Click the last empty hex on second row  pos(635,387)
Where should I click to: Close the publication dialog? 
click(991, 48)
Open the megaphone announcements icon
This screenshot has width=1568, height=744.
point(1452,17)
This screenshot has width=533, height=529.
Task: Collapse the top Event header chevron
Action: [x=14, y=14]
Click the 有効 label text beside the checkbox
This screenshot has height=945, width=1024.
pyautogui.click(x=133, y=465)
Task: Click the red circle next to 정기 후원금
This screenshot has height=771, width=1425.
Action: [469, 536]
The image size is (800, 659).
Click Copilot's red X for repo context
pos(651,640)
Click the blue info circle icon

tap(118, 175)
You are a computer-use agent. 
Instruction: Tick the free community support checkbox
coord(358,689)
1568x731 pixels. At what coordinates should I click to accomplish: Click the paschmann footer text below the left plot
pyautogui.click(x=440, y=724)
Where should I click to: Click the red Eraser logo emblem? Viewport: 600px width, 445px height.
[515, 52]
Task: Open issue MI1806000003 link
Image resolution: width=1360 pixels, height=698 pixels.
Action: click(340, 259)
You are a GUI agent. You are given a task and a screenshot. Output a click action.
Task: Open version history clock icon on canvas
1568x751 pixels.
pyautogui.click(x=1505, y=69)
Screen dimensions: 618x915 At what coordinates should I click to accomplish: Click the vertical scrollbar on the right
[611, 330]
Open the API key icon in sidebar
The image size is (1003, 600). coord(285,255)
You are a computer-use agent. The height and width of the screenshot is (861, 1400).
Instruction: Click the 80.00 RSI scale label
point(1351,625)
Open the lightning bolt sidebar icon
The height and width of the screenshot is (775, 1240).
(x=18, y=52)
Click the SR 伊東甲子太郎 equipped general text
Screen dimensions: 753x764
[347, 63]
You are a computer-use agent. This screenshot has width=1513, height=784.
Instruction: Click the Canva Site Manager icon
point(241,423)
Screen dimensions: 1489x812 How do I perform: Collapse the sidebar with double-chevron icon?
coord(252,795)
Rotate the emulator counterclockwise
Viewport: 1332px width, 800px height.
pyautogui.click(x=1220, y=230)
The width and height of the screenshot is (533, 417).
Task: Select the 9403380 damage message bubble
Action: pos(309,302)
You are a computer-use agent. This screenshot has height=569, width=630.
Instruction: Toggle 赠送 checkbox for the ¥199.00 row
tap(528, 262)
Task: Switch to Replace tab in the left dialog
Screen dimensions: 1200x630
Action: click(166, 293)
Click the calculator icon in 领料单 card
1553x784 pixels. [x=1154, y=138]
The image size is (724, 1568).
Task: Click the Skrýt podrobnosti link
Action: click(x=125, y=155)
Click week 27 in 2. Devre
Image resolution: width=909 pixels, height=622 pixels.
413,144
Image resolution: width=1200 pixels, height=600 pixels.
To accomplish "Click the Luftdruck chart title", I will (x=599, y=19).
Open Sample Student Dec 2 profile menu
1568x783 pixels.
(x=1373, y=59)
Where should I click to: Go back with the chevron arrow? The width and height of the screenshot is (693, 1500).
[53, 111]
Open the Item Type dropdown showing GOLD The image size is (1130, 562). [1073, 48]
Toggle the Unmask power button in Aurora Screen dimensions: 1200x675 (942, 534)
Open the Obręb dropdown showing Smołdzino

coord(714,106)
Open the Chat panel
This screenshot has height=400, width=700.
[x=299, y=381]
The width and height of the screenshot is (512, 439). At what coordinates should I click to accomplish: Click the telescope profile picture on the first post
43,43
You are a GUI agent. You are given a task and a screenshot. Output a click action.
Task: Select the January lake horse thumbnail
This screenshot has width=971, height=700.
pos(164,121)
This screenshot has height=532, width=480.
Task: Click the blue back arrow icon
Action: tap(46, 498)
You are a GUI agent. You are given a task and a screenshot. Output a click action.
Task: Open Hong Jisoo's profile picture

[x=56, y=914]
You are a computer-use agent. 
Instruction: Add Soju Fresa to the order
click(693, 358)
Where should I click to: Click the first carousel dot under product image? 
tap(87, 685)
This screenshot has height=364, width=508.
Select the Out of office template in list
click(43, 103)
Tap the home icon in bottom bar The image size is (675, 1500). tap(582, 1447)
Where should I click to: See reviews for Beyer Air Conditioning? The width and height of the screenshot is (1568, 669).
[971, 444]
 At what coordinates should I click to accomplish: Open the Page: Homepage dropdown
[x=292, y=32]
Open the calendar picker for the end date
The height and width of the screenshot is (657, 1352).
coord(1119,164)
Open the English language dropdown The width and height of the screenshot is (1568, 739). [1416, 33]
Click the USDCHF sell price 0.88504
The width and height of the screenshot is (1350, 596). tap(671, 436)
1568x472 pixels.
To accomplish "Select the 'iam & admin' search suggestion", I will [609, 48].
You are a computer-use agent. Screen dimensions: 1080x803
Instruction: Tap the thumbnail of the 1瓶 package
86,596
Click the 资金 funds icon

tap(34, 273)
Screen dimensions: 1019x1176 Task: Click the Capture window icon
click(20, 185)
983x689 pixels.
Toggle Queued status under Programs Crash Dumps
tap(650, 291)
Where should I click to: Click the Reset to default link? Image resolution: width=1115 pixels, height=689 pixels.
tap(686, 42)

• **Brief**:
All of the entries above need to be printed again exactly.

• **Exercise response**:
Click the last empty hex on second row  pos(635,387)
Where should I click to: Close the publication dialog? 
click(991, 48)
Open the megaphone announcements icon
This screenshot has width=1568, height=744.
point(1452,17)
This screenshot has width=533, height=529.
Task: Collapse the top Event header chevron
Action: [x=14, y=14]
Click the 有効 label text beside the checkbox
This screenshot has height=945, width=1024.
pyautogui.click(x=133, y=465)
Task: Click the red circle next to 정기 후원금
This screenshot has height=771, width=1425.
Action: [469, 536]
The image size is (800, 659).
Click Copilot's red X for repo context
pos(651,640)
Click the blue info circle icon

tap(118, 175)
You are a computer-use agent. 
Instruction: Tick the free community support checkbox
coord(358,689)
1568x731 pixels. At what coordinates should I click to accomplish: Click the paschmann footer text below the left plot
pyautogui.click(x=440, y=724)
Where should I click to: Click the red Eraser logo emblem? Viewport: 600px width, 445px height.
[515, 52]
Task: Open issue MI1806000003 link
Image resolution: width=1360 pixels, height=698 pixels.
Action: click(340, 259)
You are a GUI agent. You are given a task and a screenshot. Output a click action.
Task: Open version history clock icon on canvas
1568x751 pixels.
pyautogui.click(x=1505, y=69)
Screen dimensions: 618x915 At what coordinates should I click to accomplish: Click the vertical scrollbar on the right
[611, 330]
Open the API key icon in sidebar
The image size is (1003, 600). coord(285,255)
You are a computer-use agent. The height and width of the screenshot is (861, 1400).
Instruction: Click the 80.00 RSI scale label
point(1351,625)
Open the lightning bolt sidebar icon
The height and width of the screenshot is (775, 1240).
(x=18, y=52)
Click the SR 伊東甲子太郎 equipped general text
Screen dimensions: 753x764
[347, 63]
You are a computer-use agent. This screenshot has width=1513, height=784.
Instruction: Click the Canva Site Manager icon
point(241,423)
Screen dimensions: 1489x812 How do I perform: Collapse the sidebar with double-chevron icon?
coord(252,795)
Rotate the emulator counterclockwise
Viewport: 1332px width, 800px height.
pyautogui.click(x=1220, y=230)
The width and height of the screenshot is (533, 417).
Task: Select the 9403380 damage message bubble
Action: pos(309,302)
You are a computer-use agent. This screenshot has height=569, width=630.
Instruction: Toggle 赠送 checkbox for the ¥199.00 row
tap(528, 262)
Task: Switch to Replace tab in the left dialog
Screen dimensions: 1200x630
Action: click(166, 293)
Click the calculator icon in 领料单 card
1553x784 pixels. [x=1154, y=138]
The image size is (724, 1568).
Task: Click the Skrýt podrobnosti link
Action: click(x=125, y=155)
Click week 27 in 2. Devre
Image resolution: width=909 pixels, height=622 pixels.
413,144
Image resolution: width=1200 pixels, height=600 pixels.
To accomplish "Click the Luftdruck chart title", I will (x=599, y=19).
Open Sample Student Dec 2 profile menu
1568x783 pixels.
(x=1373, y=59)
Where should I click to: Go back with the chevron arrow? The width and height of the screenshot is (693, 1500).
[53, 111]
Open the Item Type dropdown showing GOLD The image size is (1130, 562). [1073, 48]
Toggle the Unmask power button in Aurora Screen dimensions: 1200x675 (942, 534)
Open the Obręb dropdown showing Smołdzino

coord(714,106)
Open the Chat panel
This screenshot has height=400, width=700.
[x=299, y=381]
The width and height of the screenshot is (512, 439). At what coordinates should I click to accomplish: Click the telescope profile picture on the first post
43,43
You are a GUI agent. You are given a task and a screenshot. Output a click action.
Task: Select the January lake horse thumbnail
This screenshot has width=971, height=700.
pos(164,121)
This screenshot has height=532, width=480.
Task: Click the blue back arrow icon
Action: tap(46, 498)
You are a GUI agent. You are given a task and a screenshot. Output a click action.
Task: Open Hong Jisoo's profile picture

[x=56, y=914]
You are a computer-use agent. 
Instruction: Add Soju Fresa to the order
click(693, 358)
Where should I click to: Click the first carousel dot under product image? 
tap(87, 685)
This screenshot has height=364, width=508.
Select the Out of office template in list
click(43, 103)
Tap the home icon in bottom bar The image size is (675, 1500). tap(582, 1447)
Where should I click to: See reviews for Beyer Air Conditioning? The width and height of the screenshot is (1568, 669).
[971, 444]
 At what coordinates should I click to accomplish: Open the Page: Homepage dropdown
[x=292, y=32]
Open the calendar picker for the end date
The height and width of the screenshot is (657, 1352).
coord(1119,164)
Open the English language dropdown The width and height of the screenshot is (1568, 739). [1416, 33]
Click the USDCHF sell price 0.88504
The width and height of the screenshot is (1350, 596). tap(671, 436)
1568x472 pixels.
To accomplish "Select the 'iam & admin' search suggestion", I will [609, 48].
You are a computer-use agent. Screen dimensions: 1080x803
Instruction: Tap the thumbnail of the 1瓶 package
86,596
Click the 资金 funds icon

tap(34, 273)
Screen dimensions: 1019x1176 Task: Click the Capture window icon
click(20, 185)
983x689 pixels.
Toggle Queued status under Programs Crash Dumps
tap(650, 291)
Where should I click to: Click the Reset to default link? Image resolution: width=1115 pixels, height=689 pixels.
tap(686, 42)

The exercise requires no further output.